From the records below, take each line where the string "this" shows up and copy it.

[Data excerpts]

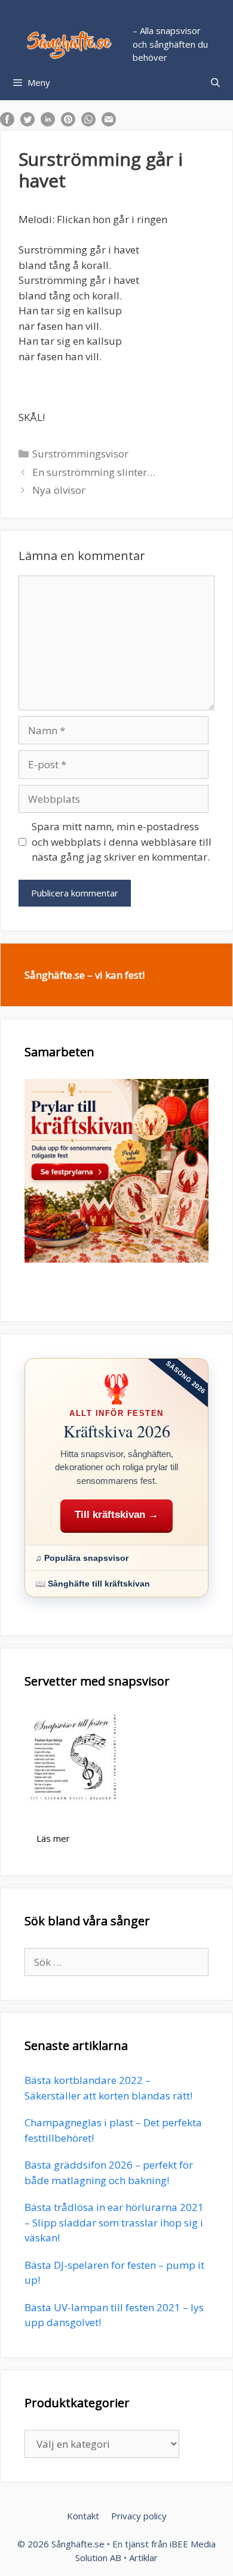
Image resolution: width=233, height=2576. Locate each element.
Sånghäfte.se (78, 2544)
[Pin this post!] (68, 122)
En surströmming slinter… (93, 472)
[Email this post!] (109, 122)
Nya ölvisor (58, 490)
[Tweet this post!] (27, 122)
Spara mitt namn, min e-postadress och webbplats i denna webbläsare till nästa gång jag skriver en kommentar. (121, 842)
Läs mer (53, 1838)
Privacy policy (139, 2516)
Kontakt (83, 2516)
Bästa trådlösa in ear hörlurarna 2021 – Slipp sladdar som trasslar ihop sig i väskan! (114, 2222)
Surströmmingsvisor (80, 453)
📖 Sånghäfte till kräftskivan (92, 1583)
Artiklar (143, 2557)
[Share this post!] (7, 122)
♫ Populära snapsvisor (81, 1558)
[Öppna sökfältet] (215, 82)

[/Data excerpts]
[Data excerpts]

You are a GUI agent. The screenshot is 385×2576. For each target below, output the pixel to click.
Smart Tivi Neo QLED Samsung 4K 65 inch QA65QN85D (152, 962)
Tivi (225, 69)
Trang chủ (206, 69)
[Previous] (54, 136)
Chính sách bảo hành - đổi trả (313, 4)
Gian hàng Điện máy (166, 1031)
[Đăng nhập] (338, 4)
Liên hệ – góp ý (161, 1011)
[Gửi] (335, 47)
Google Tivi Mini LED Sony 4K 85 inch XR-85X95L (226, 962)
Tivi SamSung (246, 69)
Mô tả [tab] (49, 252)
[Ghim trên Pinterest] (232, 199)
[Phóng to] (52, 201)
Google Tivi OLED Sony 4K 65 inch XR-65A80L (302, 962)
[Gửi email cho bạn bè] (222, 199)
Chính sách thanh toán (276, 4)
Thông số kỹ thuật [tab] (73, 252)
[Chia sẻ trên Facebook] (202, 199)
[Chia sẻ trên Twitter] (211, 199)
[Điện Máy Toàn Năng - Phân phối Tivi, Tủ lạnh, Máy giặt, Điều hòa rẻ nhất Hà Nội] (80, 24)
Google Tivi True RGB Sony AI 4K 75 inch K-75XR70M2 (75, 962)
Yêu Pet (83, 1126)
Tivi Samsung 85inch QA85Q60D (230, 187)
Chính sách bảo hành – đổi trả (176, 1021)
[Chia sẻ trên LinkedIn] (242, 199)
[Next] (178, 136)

[/Data excerpts]

**Answer to the problem**
[Pin this post!] (68, 122)
[Email this post!] (109, 122)
[Tweet this post!] (27, 122)
[Share this post!] (7, 122)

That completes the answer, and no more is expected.